Alternate wetting and drying
In alternate wetting and drying (AWD), irrigation water is applied to obtain flooded conditions after passing certain number of days of disappearance of ponded water. The number of days of nonflooded soil in
AWD before irrigation is applied can vary from 1 day to more than 10 days. AWD treatments results in yield reductions varying from 0% to 70% compared to flooded fields with increased water productivity. Total (irrigation and rainfall) water inputs may be decreased by 15-30% without a significant impact on yield. The benefits of AWD are improved rooting system, reduced lodging (because of a better root system), periodic soil aeration, and better control of some diseases such as golden snail. On the other hand, rats find it easier to attack the crop during dry soil periods.
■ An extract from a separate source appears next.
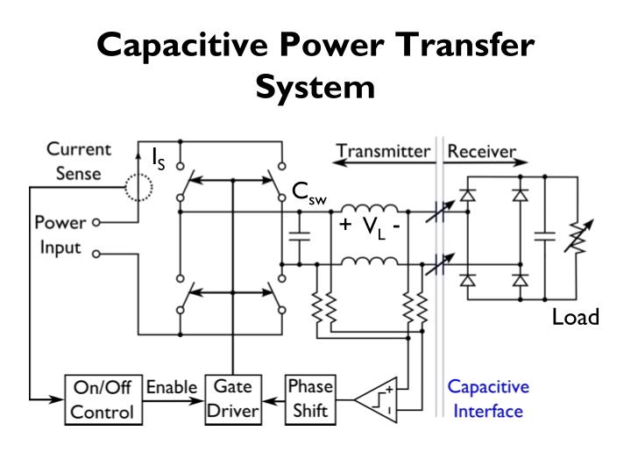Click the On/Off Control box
point(103,399)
Crop establishment methods a. Dry seeding
Under direct dry seeding method of rice cultivation, dry seeds are broadcasted on plowed and well leveled soil (without puddling). The soil should be moist but not saturated from sowing to till emergence, or else the seeds may rot in the soil. After sowing, a flush irrigation is applied if there is no rainfall to wet the soil. The soil needs to be saturated the soil when plants have developed three leaves, and gradually depth of ponded water is to be increased with increasing plant height.
b. Wet seeding
In wet seeding method, farmers generally broadcast pre germinated seeds directly on the puddled and levelled field, which are free from standing water. The soil should be kept at saturation from sowing to 10 days after emergence, and then the depth of ponded water should gradually increase with increasing plant height. This method saves water up to 25% by minimizing water loss through reducing the time between land soaking and transplanting. This method is also suitable for areas where labour availability is major constraint during peak transplanting time.